Deep Brain Stimulation approved for Refractory Epilepsy

Deep brain stimulation (DBS) therapy, a surgically implanted medical device, has been granted premarket approval by the U.S. Food and Drug Administration (FDA). DBS is used as an adjunctive treatment for reduction of partial-onset seizures frequency in refractory epileptic patients. This was announced by medical equipment company and DBS manufacturer Medtronic.

DBS is a neurosurgical procedure that involves the implantation of neurostimulator, a medical device, through which electrical impulses are sent to specific targets in the brain via implanted electrodes. It is used for the management of movement and neuropsychiatric disorders. It was approved by FDA as a treatment for Parkinson's disease (PD) and essential tremor in 1997, dystonia in 2003, and obsessive-compulsive disorder (OCD) in 2009.
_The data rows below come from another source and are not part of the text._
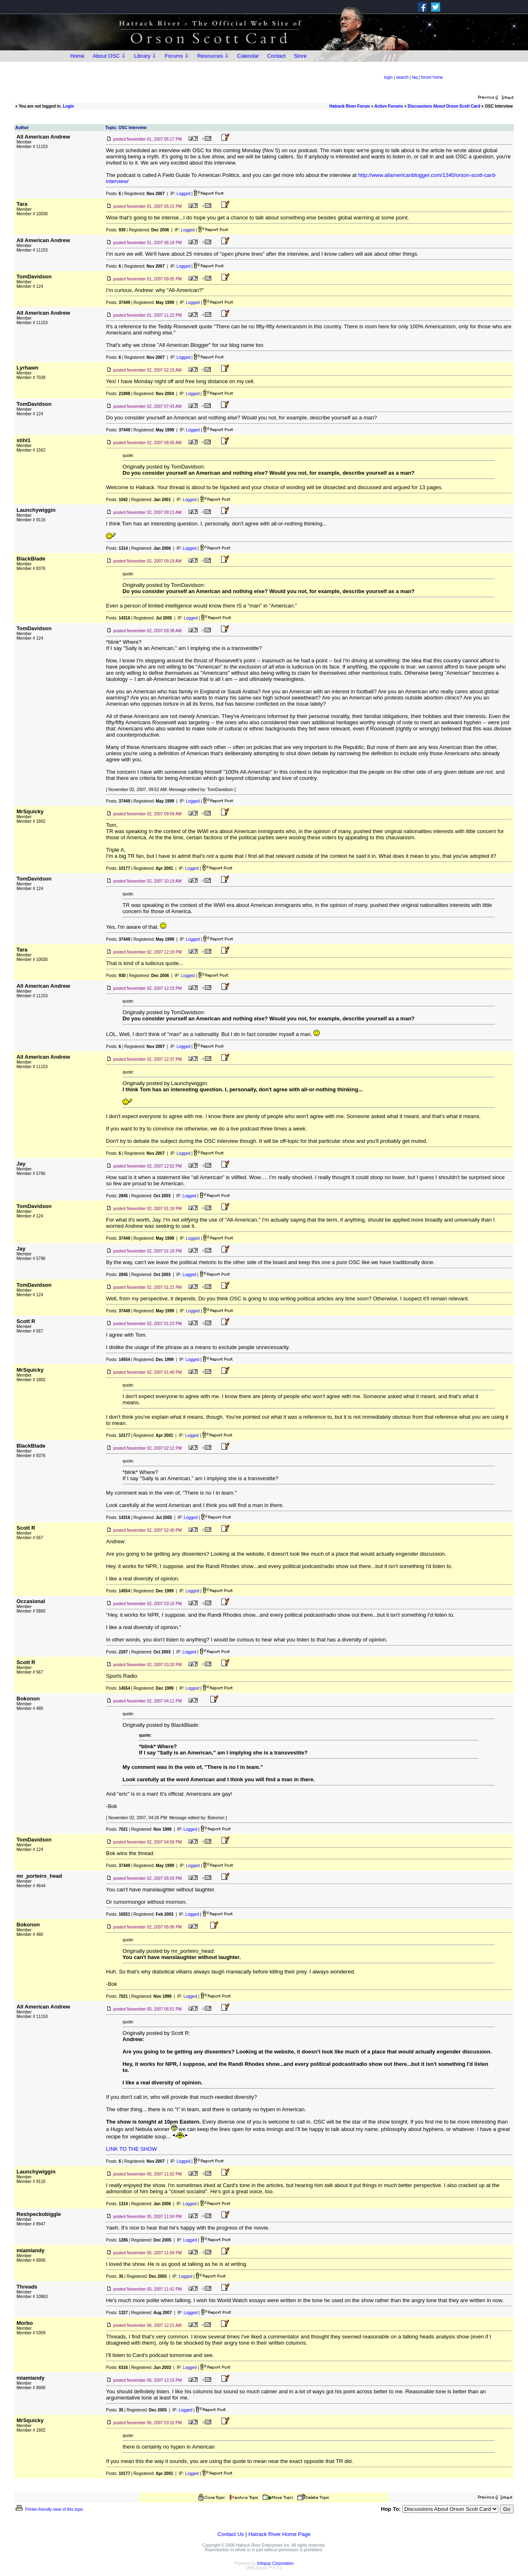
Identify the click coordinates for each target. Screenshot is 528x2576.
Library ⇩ (145, 56)
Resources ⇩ (213, 56)
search (402, 77)
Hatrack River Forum (350, 106)
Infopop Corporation (275, 2563)
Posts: (113, 193)
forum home (432, 77)
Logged (183, 193)
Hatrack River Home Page (279, 2534)
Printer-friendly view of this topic (48, 2509)
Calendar (248, 56)
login (388, 77)
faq (414, 77)
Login (68, 106)
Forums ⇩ (177, 56)
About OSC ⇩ (109, 56)
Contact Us (230, 2534)
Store (300, 56)
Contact (276, 56)
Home (77, 56)
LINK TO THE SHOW (131, 2149)
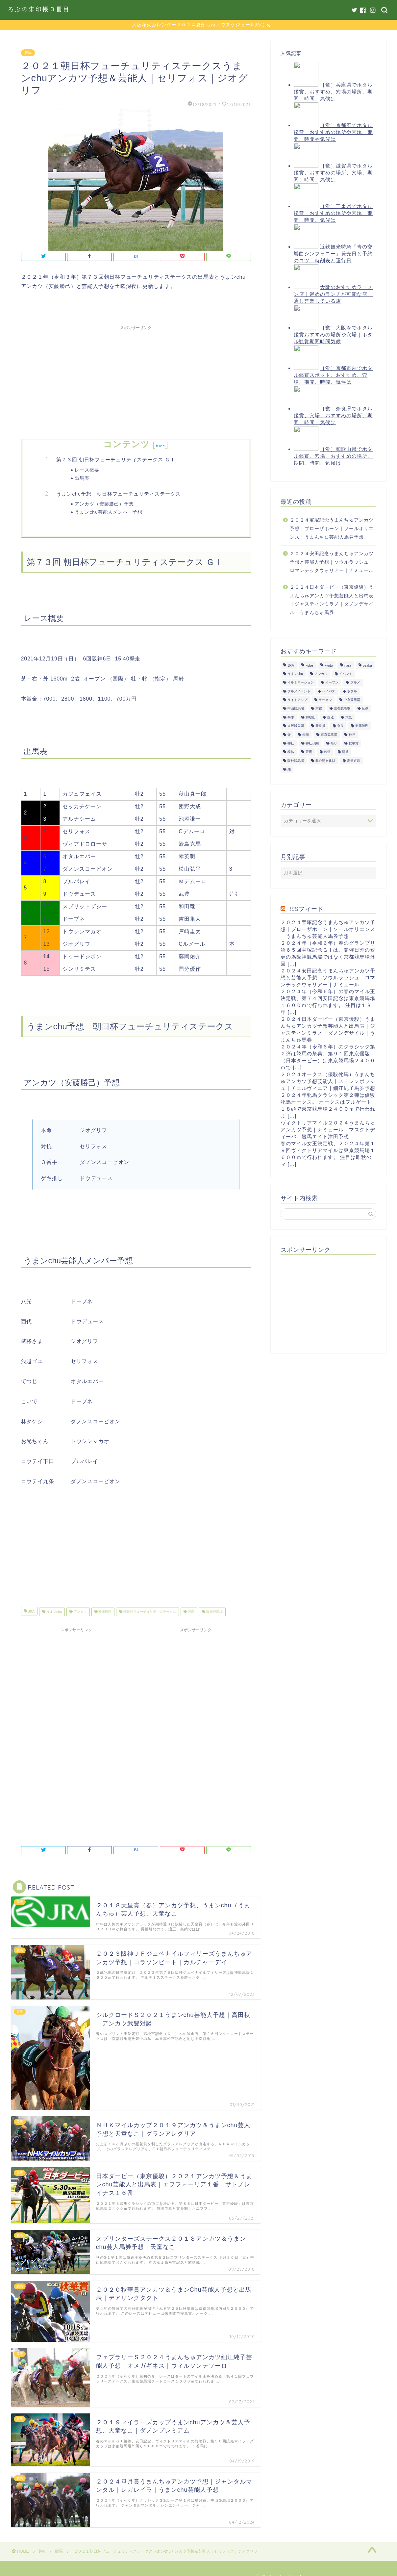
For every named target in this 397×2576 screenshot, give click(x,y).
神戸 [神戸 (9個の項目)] (352, 735)
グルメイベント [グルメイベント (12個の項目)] (298, 691)
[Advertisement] (136, 380)
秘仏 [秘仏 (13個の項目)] (290, 752)
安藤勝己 (105, 1612)
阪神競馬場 (214, 1612)
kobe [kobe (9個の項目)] (309, 666)
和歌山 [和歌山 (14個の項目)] (310, 717)
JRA (31, 1612)
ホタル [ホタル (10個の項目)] (352, 691)
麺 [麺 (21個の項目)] (289, 769)
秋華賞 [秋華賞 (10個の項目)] (354, 743)
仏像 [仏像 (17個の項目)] (365, 709)
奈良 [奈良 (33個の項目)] (340, 726)
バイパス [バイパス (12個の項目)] (328, 691)
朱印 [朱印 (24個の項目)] (305, 735)
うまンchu (53, 1612)
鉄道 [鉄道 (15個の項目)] (327, 752)
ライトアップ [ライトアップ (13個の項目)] (297, 700)
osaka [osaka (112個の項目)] (367, 666)
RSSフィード (305, 908)
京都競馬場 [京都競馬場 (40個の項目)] (342, 709)
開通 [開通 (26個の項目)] (345, 752)
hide (160, 446)
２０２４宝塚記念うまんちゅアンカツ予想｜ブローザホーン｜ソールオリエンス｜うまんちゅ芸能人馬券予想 (332, 529)
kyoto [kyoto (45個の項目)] (329, 666)
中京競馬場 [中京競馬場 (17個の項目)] (352, 700)
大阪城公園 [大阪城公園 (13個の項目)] (295, 726)
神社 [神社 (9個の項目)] (290, 743)
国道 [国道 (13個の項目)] (330, 717)
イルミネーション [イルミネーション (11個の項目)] (300, 682)
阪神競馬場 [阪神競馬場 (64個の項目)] (295, 761)
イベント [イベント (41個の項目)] (345, 674)
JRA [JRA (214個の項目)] (290, 666)
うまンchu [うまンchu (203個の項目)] (295, 674)
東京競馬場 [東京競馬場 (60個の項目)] (329, 735)
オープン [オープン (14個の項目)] (331, 682)
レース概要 (87, 470)
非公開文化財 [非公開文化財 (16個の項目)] (325, 761)
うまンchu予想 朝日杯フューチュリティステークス (118, 494)
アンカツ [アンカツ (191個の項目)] (321, 674)
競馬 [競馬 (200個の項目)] (309, 752)
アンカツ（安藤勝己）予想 (104, 504)
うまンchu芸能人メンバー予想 (108, 512)
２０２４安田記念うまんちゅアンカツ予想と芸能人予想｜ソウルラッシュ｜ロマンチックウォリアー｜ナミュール (332, 562)
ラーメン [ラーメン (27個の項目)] (325, 700)
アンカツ (80, 1612)
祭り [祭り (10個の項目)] (334, 743)
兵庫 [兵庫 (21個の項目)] (290, 717)
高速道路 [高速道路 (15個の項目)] (353, 761)
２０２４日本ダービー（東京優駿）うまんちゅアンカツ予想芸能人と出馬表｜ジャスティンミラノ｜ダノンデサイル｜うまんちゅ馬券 (332, 600)
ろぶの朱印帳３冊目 (39, 9)
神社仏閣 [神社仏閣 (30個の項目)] (312, 743)
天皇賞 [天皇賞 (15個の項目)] (320, 726)
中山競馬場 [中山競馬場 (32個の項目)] (295, 709)
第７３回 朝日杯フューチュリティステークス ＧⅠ (115, 460)
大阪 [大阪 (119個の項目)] (348, 717)
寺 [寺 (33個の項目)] (289, 735)
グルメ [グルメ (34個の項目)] (355, 682)
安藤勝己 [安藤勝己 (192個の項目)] (361, 726)
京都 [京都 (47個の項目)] (318, 709)
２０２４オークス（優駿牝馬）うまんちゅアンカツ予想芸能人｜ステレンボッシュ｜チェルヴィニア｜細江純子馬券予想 (328, 1081)
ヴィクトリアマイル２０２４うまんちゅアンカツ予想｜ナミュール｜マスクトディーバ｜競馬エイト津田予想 (328, 1129)
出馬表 (82, 478)
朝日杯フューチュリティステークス (149, 1612)
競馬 (28, 53)
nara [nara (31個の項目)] (347, 666)
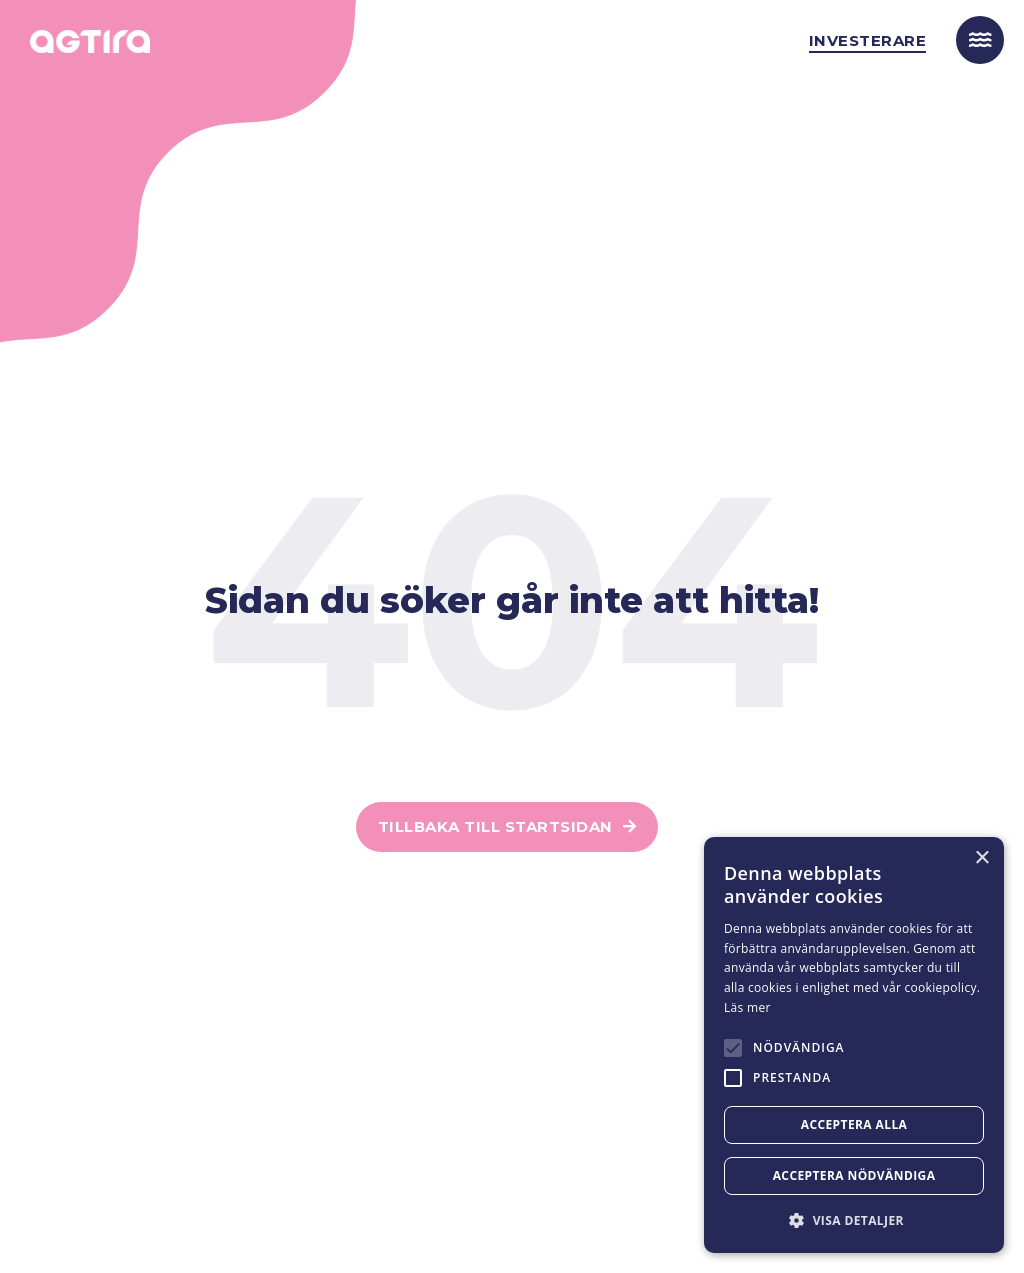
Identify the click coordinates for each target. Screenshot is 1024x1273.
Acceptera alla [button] (854, 1124)
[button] (854, 1220)
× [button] (981, 858)
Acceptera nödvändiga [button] (854, 1175)
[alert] (854, 1045)
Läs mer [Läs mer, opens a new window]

This approval is beneficial for the patients with severe epilepsy who are not able to control their seizures with currently-available drugs and are not candidates for potentially curative surgery.

"Epilepsy that is refractory to AED treatment is an unsolved problem, and DBS therapy will now serve as an important new treatment option, including for people with poorly localized or multiple regions of seizure origin," principal investigator, Robert Fisher, director of the Stanford Epilepsy Center, Stanford University in California, said in a release.

The approval is specifically for bilateral anterior thalamic nucleus stimulation and is based on the results obtained from SANTE study (Stimulation of the Anterior Nucleus of the Thalamus in Epilepsy). This was a randomized, double-blind study that enrolled about 110 individuals who were implanted with the Medtronic DBS system and had a 7-year open-label follow up.

Results showed that at 3 months, the total median seizure frequency reduction was 40.4% vs 14.5% for the DBS and placebo groups from baseline, respectively. At 7 years, the total median seizure frequency reduction was 75% with open-label ongoing therapy. In addition, 18% (n=20) of patients experienced at least one 6-month period in which they were seizure free between the time of implant and Year 7, and 7% (n=8) of these patients were seizure-free for the previous 2 years.

Quality of life and seizure severity were statistically significantly improved from baseline at Year 7. Moreover, no significant worsening of cognitive or depression scores was seen through the blinded phase or at Year 7; improvements in measures of executive function and attention were noted at the 7-year point.

Adverse events (AE) were assessed for 2 years following device implantation. The most common AEs were paresthesia, implant site pain, and implant site infection.